### Work to complete
Repeat, line for line, the entries below from the first line to the line containing "Task: Click the Resize Image icon", counting both ends.

### Input data
====
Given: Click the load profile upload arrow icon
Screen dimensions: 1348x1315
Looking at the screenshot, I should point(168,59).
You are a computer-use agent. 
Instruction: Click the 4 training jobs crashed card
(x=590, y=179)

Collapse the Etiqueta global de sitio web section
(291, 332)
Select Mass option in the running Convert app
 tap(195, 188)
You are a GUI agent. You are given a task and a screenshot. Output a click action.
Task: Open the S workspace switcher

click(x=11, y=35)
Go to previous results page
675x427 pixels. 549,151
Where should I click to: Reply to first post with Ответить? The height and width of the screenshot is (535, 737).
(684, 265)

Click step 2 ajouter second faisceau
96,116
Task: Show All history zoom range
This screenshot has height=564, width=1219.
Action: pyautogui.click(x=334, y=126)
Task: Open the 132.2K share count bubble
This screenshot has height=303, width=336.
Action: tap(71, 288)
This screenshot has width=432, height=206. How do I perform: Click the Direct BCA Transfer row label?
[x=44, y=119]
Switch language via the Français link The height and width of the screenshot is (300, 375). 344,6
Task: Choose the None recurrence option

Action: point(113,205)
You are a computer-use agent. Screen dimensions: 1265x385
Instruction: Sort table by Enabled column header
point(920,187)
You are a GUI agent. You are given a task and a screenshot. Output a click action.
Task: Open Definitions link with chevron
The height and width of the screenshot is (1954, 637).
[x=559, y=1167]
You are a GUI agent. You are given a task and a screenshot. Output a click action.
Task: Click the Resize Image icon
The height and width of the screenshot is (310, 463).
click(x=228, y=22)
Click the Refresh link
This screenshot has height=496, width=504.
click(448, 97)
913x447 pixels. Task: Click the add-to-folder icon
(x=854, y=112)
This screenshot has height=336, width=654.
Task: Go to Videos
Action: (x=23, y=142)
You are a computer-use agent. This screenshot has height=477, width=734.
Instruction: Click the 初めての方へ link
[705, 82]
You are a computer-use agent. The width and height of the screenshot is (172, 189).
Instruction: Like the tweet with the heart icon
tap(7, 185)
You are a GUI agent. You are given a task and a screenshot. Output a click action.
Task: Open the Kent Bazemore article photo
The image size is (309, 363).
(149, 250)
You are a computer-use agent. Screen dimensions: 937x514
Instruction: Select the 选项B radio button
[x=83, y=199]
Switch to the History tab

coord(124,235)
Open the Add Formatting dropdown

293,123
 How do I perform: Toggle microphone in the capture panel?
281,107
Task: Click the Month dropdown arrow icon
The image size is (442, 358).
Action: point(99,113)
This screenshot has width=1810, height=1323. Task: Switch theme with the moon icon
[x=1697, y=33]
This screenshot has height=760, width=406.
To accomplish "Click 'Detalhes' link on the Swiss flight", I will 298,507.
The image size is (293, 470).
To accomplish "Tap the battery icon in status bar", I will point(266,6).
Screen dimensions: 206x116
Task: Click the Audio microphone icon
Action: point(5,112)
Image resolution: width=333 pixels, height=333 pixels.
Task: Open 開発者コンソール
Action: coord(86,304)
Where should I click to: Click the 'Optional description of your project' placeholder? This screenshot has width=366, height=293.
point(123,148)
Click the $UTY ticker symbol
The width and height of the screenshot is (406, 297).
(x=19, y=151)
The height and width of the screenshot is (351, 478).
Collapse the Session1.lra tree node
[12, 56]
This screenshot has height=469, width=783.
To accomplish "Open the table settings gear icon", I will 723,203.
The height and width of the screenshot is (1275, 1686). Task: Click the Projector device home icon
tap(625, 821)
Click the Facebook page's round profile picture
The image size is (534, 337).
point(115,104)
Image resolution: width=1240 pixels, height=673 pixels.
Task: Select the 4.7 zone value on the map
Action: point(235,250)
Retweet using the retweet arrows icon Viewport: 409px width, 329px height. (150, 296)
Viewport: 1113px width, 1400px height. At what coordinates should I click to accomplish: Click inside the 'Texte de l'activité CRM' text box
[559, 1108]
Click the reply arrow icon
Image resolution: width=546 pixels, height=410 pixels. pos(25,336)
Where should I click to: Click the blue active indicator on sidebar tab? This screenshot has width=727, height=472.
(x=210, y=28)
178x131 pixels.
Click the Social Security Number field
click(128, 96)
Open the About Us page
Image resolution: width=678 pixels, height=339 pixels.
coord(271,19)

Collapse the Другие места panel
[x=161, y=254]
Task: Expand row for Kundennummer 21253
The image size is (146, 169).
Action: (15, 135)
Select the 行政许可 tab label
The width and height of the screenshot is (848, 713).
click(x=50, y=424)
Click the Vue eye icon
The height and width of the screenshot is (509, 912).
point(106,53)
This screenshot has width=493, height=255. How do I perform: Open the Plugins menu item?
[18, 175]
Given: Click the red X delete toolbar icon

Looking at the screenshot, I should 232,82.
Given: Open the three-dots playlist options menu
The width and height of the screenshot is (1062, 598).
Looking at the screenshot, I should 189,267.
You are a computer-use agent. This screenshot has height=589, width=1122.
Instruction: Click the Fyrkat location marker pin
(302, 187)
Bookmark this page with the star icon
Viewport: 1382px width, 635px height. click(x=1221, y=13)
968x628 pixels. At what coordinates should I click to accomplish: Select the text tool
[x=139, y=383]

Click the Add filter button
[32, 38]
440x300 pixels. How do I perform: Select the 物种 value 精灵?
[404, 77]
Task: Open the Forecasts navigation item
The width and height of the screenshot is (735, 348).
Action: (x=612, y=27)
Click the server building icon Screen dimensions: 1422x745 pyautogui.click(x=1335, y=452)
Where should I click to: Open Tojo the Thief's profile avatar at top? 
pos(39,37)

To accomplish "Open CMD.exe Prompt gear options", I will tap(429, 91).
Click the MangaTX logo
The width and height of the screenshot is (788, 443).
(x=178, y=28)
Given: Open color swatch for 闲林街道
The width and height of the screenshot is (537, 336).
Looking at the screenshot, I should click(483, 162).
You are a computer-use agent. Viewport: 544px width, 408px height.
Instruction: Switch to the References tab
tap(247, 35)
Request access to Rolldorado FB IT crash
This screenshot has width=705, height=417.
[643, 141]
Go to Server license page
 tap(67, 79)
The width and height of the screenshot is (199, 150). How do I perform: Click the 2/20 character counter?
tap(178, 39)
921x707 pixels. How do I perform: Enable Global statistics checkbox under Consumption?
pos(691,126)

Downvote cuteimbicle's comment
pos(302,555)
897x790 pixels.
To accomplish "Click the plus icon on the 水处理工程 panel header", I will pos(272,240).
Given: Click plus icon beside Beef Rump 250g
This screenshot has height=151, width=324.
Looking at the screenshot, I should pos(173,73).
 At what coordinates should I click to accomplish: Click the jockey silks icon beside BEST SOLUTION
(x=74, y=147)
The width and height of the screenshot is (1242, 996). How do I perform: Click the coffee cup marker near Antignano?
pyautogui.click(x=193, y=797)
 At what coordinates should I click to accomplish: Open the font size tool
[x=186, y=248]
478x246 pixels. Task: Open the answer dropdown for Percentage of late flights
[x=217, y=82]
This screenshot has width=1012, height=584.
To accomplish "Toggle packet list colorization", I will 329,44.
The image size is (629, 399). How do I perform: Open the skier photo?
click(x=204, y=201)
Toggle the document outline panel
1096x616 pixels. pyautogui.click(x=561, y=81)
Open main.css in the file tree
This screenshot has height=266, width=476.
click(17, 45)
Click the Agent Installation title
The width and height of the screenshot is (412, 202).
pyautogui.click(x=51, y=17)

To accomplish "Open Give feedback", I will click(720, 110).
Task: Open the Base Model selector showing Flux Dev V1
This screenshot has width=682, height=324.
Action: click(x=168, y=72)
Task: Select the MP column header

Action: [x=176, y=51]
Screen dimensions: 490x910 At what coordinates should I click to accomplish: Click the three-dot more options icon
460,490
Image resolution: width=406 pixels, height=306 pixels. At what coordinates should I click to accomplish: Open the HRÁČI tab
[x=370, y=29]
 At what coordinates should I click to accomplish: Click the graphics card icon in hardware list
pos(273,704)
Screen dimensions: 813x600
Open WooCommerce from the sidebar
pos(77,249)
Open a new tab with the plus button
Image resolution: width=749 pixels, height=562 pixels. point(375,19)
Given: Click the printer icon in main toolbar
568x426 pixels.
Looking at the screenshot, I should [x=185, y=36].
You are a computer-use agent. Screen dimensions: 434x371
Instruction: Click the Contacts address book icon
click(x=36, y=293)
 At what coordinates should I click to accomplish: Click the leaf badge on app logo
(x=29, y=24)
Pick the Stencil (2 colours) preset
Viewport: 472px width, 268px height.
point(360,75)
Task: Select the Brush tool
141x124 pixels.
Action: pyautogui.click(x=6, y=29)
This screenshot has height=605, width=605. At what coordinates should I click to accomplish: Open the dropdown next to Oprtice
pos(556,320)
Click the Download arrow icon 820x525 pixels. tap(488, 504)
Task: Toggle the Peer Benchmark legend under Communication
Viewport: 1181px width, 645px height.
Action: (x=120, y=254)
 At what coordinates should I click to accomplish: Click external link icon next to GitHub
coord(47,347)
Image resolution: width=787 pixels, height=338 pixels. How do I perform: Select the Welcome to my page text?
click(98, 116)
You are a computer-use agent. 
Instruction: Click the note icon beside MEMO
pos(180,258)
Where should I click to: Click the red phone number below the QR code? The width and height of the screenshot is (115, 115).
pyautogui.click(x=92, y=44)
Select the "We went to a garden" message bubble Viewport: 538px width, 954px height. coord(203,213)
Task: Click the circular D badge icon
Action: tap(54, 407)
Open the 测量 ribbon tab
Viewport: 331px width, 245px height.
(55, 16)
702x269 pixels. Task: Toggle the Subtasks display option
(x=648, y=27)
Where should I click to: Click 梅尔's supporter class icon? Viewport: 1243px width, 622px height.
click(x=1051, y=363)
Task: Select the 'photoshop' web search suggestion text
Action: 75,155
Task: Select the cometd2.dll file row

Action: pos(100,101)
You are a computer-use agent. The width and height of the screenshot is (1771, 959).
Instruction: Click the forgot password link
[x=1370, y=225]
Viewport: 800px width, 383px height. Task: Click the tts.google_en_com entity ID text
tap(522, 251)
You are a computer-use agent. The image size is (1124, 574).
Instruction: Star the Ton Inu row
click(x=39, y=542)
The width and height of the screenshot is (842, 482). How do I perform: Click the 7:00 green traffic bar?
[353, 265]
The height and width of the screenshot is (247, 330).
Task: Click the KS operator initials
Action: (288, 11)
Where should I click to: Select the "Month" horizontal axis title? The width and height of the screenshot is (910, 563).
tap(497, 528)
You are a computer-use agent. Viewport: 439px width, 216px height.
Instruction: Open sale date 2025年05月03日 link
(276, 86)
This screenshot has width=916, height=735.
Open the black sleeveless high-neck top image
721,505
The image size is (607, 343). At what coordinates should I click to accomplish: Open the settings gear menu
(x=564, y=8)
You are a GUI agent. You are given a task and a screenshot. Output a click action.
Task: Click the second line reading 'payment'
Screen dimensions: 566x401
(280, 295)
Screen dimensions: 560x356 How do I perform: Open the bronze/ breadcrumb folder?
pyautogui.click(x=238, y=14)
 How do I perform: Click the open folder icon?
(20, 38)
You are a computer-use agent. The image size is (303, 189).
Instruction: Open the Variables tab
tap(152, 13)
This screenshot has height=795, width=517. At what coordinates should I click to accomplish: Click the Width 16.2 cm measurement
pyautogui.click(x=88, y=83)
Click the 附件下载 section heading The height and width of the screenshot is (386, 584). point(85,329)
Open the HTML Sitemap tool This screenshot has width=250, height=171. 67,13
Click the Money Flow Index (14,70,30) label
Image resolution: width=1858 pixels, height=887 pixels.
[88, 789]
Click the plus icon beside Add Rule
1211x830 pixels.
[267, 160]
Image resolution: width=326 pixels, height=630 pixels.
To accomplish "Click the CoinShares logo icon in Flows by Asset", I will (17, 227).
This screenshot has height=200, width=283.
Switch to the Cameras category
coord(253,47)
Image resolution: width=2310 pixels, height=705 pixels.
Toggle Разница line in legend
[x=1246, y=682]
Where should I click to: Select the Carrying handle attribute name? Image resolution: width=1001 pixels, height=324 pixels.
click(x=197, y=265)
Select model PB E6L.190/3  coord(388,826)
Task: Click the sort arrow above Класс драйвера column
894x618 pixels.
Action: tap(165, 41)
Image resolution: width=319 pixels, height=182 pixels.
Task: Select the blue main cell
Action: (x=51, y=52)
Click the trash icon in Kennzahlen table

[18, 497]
====
### Written answer
Given: Click the load profile upload arrow icon
Screen dimensions: 1348x1315
Looking at the screenshot, I should point(168,59).
You are a computer-use agent. 
Instruction: Click the 4 training jobs crashed card
(x=590, y=179)

Collapse the Etiqueta global de sitio web section
(291, 332)
Select Mass option in the running Convert app
 tap(195, 188)
You are a GUI agent. You are given a task and a screenshot. Output a click action.
Task: Open the S workspace switcher

click(x=11, y=35)
Go to previous results page
675x427 pixels. 549,151
Where should I click to: Reply to first post with Ответить? The height and width of the screenshot is (535, 737).
(684, 265)

Click step 2 ajouter second faisceau
96,116
Task: Show All history zoom range
This screenshot has height=564, width=1219.
Action: pyautogui.click(x=334, y=126)
Task: Open the 132.2K share count bubble
This screenshot has height=303, width=336.
Action: tap(71, 288)
This screenshot has width=432, height=206. How do I perform: Click the Direct BCA Transfer row label?
[x=44, y=119]
Switch language via the Français link The height and width of the screenshot is (300, 375). 344,6
Task: Choose the None recurrence option

Action: point(113,205)
You are a computer-use agent. Screen dimensions: 1265x385
Instruction: Sort table by Enabled column header
point(920,187)
You are a GUI agent. You are given a task and a screenshot. Output a click action.
Task: Open Definitions link with chevron
The height and width of the screenshot is (1954, 637).
[x=559, y=1167]
You are a GUI agent. You are given a task and a screenshot. Output a click action.
Task: Click the Resize Image icon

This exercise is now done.